Sales of our Class A common stock under the ATM Program may be made by means of transactions that are deemed to be an "at the market offering" as defined in Rule 415(a)(4) under the Securities Act, including sales made directly on the Nasdaq Global Market or sales made to or through a market maker or through an electronic communications network. We are under no obligation to offer and sell shares of our Class A common stock under the ATM Program.
Since the launch of the ATM program and through August 12, 2021, we sold 54,278 shares of our Class A common stock under the ATM Program, which generated gross proceeds of approximately $0.2 million. Net proceeds from sales of our shares of Class A common stock under the ATM Program are expected to be used to fund potential business acquisitions and for working capital and general corporate purposes.
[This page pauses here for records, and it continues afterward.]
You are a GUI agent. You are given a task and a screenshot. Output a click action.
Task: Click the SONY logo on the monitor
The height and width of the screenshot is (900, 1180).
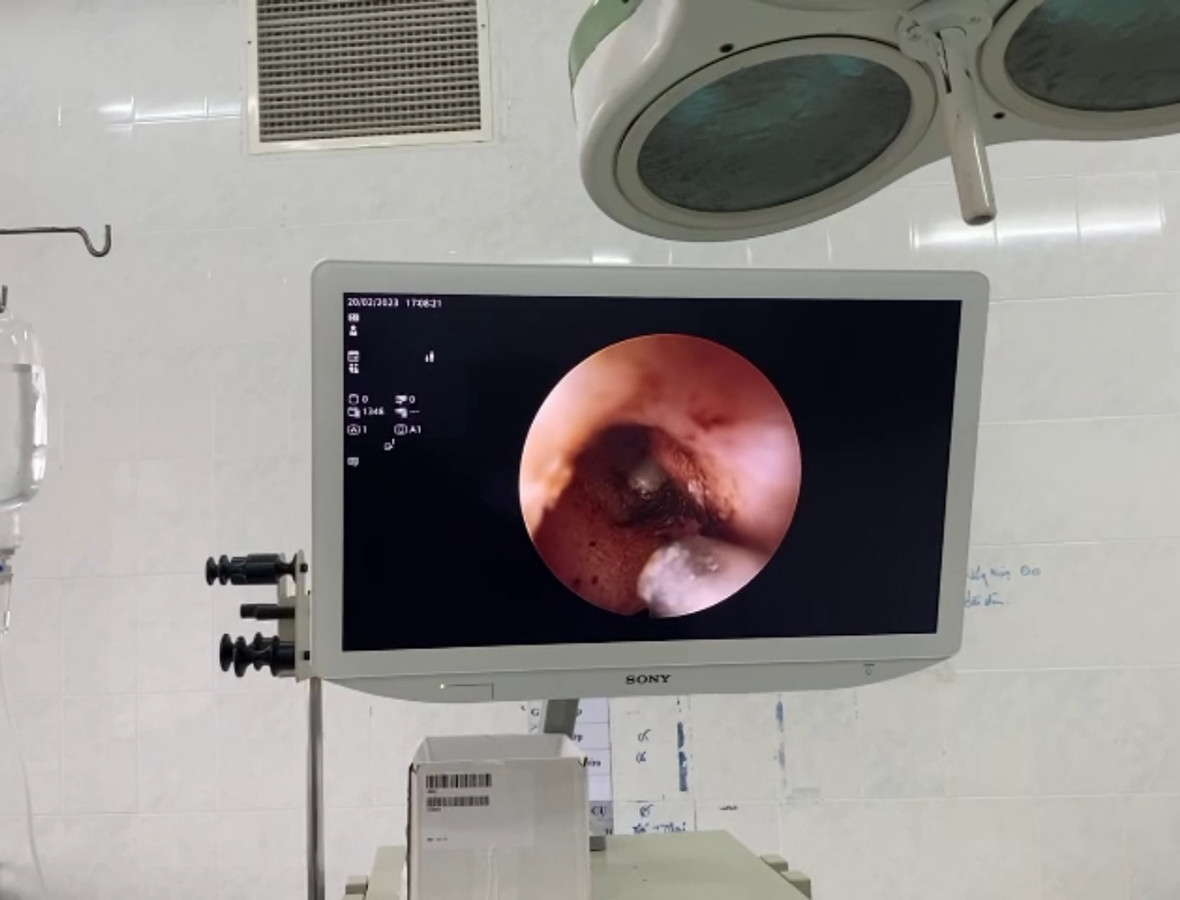(648, 680)
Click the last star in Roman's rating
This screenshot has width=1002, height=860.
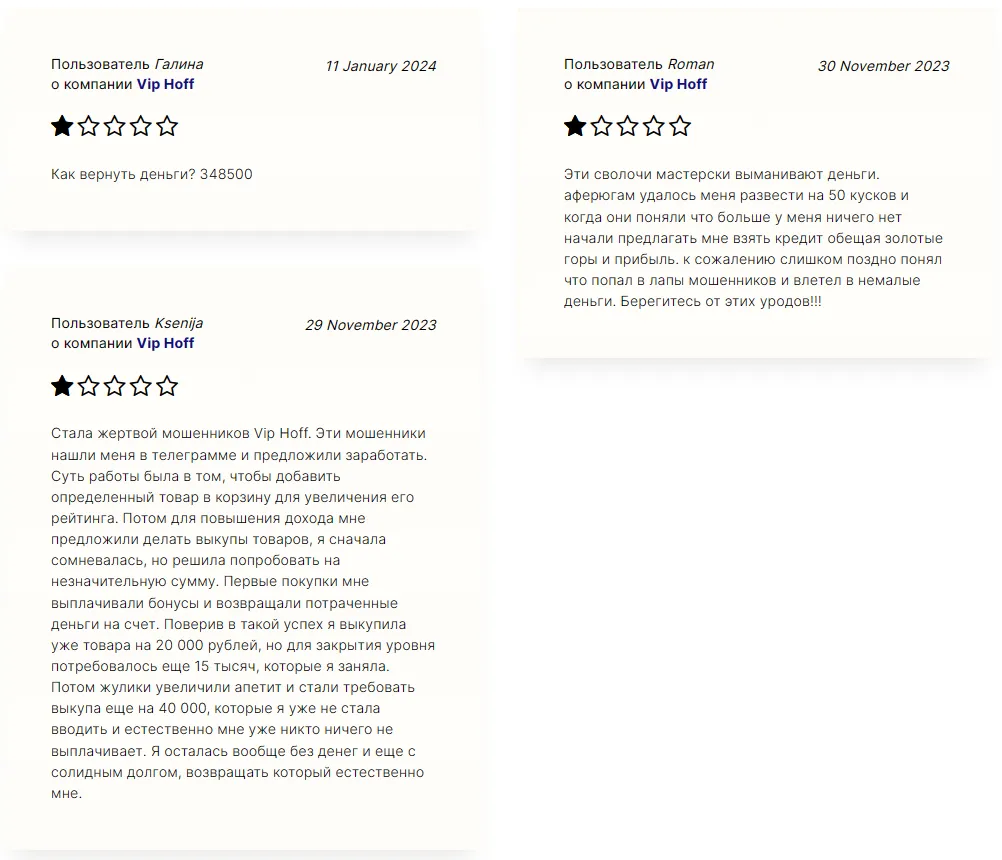click(x=680, y=127)
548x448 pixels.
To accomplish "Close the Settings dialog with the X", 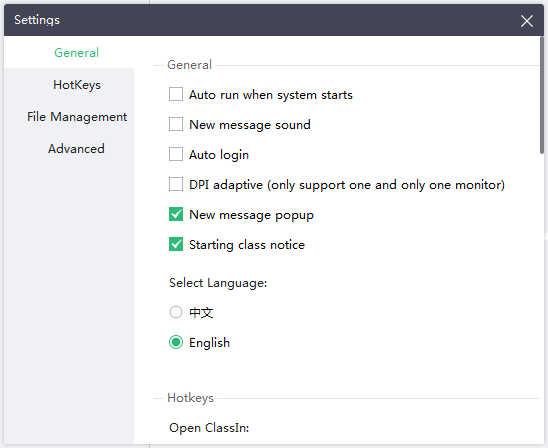I will coord(526,21).
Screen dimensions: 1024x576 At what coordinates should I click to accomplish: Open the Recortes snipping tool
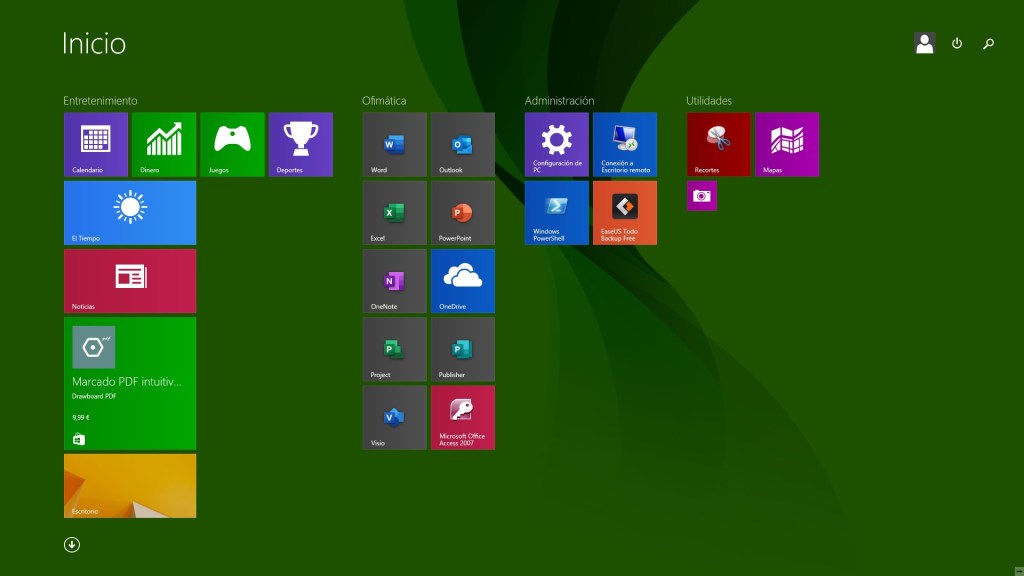(717, 144)
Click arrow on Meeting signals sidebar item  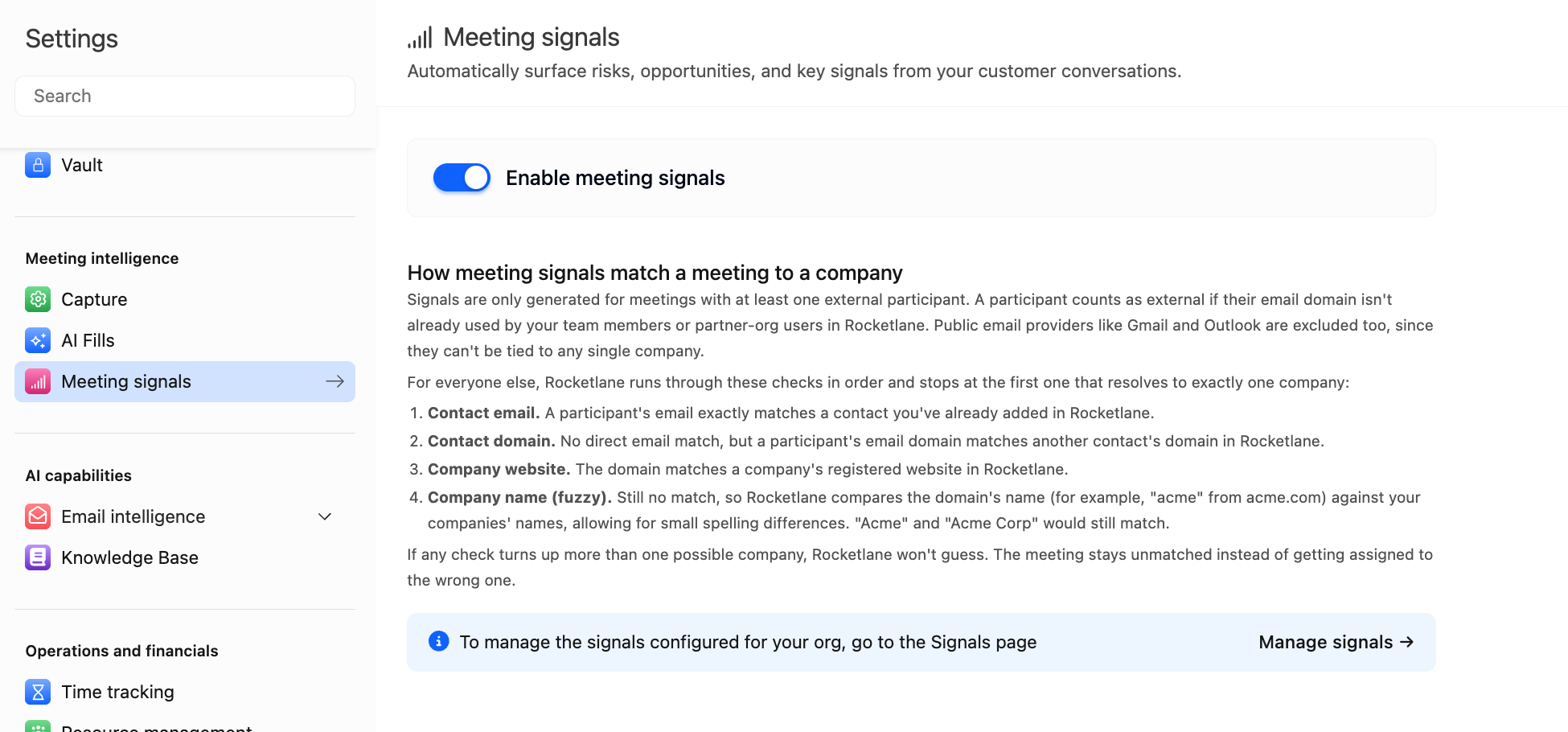335,381
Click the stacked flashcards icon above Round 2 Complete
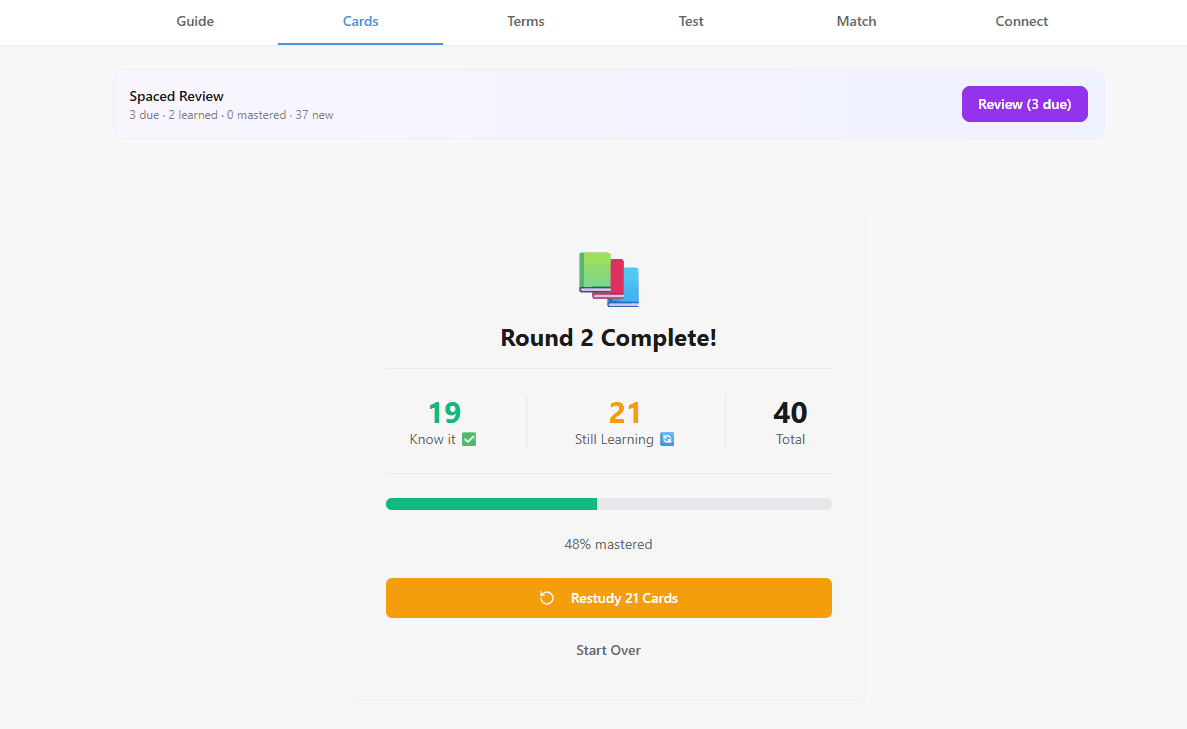The height and width of the screenshot is (729, 1187). (608, 278)
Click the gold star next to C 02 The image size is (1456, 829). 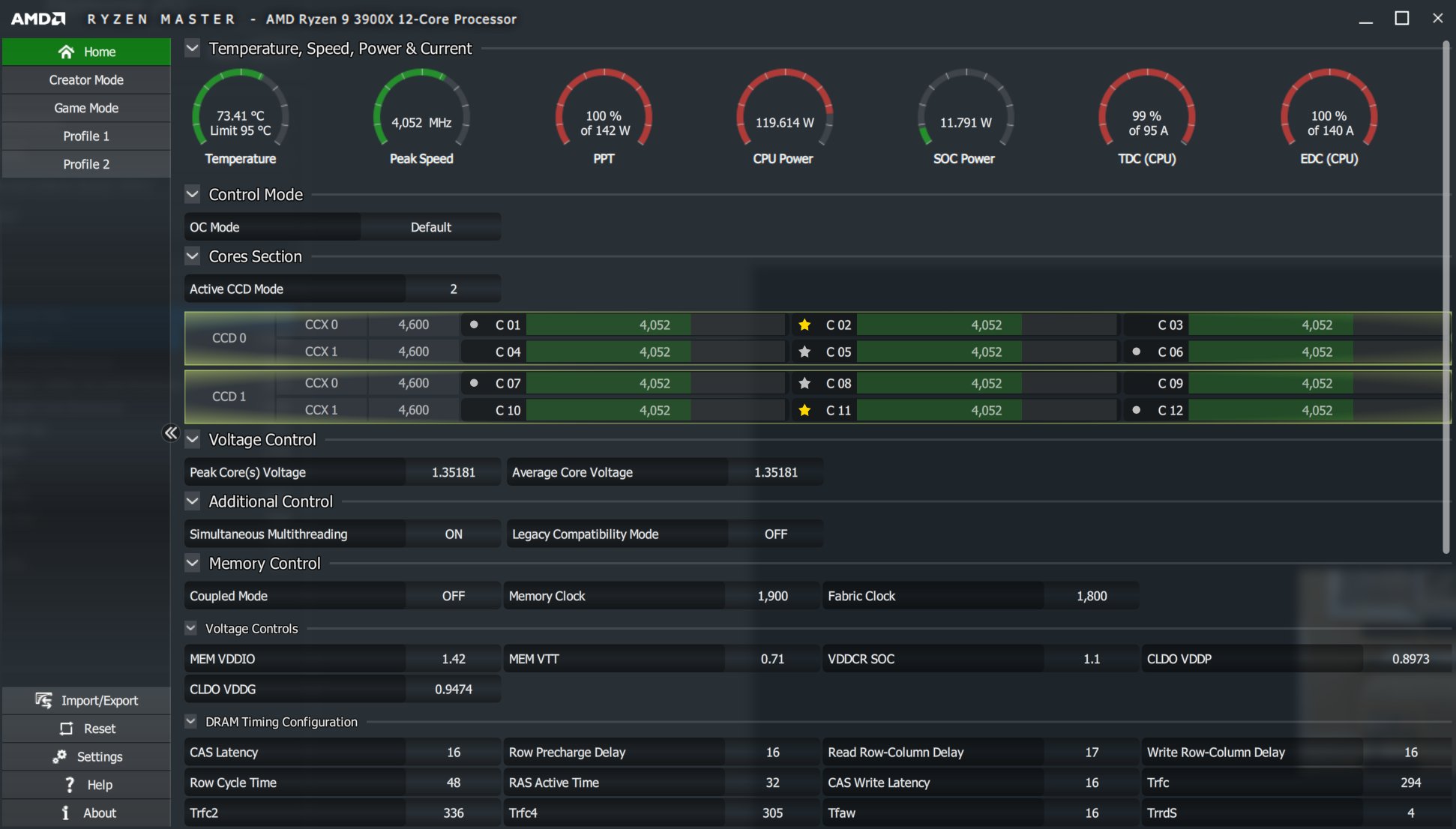click(804, 325)

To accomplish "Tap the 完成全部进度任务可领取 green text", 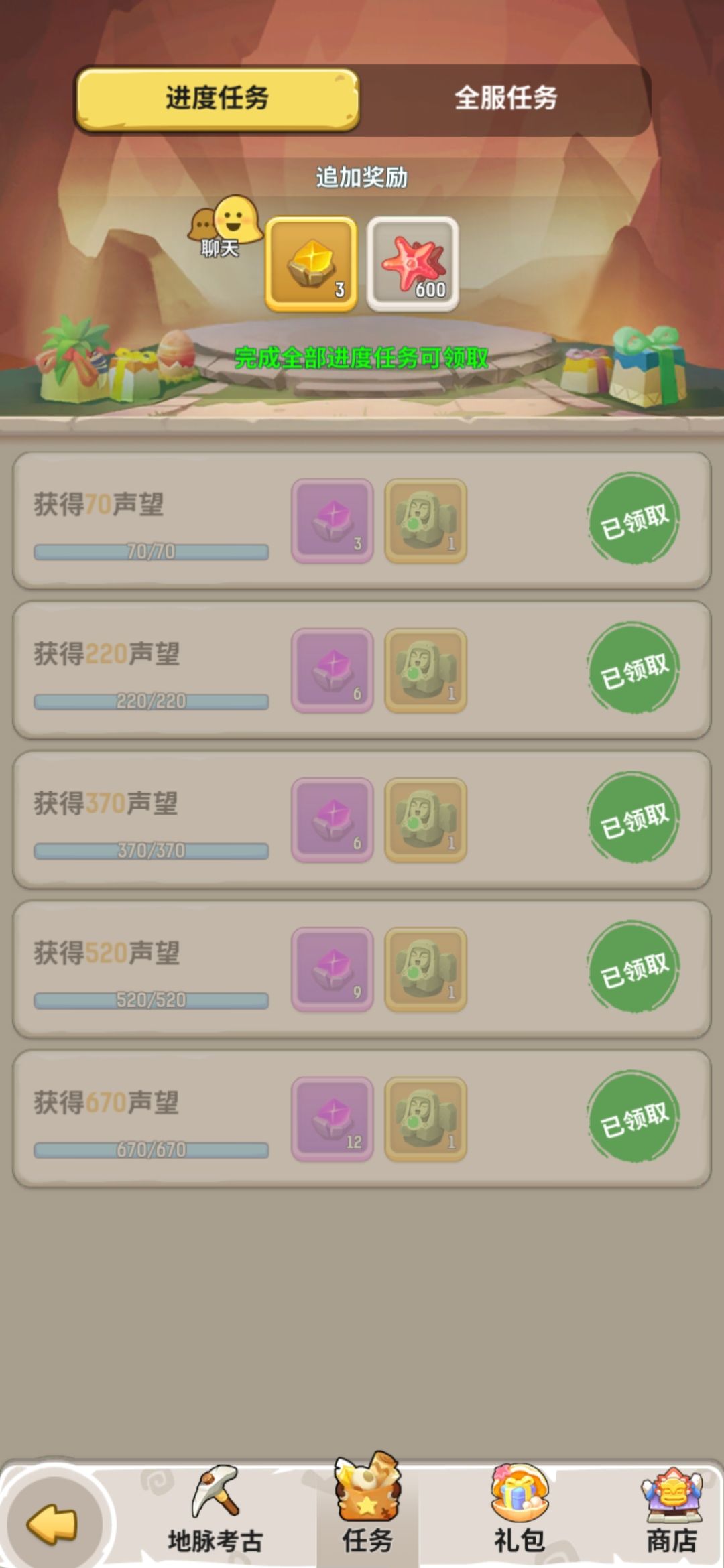I will tap(361, 358).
Common Stock and Warrant Offering

On August 9, 2021, we entered into securities purchase agreements with certain accredited investors, pursuant to which we agreed to issue and sell an aggregate of 4,200,000 shares of our Class A common stock, par value $0.01 per share, pre-funded warrants to purchase up to 5,926,583 shares of our Class A common stock (the “Pre-Funded Warrants”) and warrants to purchase up to 6,075,950 shares of our Class A common stock (the “Standard Warrants” and, together with the Pre-Funded Warrants, the “Warrants”), in a registered direct offering (the “Offering”). The shares of Class A common stock and Warrants were sold in Units (the “Units”), with each unit consisting of one share of Class A common stock or a Pre-Funded Warrant and a Standard Warrant to purchase 0.6 of a share of our Class A common stock. The Units were offered by the Company pursuant to the Company’s shelf registration statement. Subject to certain ownership limitations, the Standard Warrants are immediately exercisable at an exercise price equal to $3.55 per share of Class A common stock. The Standard Warrants are exercisable for five years from the date of issuance. Each Pre-Funded Warrant is exercisable for one Share of Class A common stock at an exercise price of $0.01 and the Pre-Funded Warrants do not expire until exercised. The offering generated gross proceeds of approximately $31.9 million and net proceeds to the Company of approximately $29.9 million.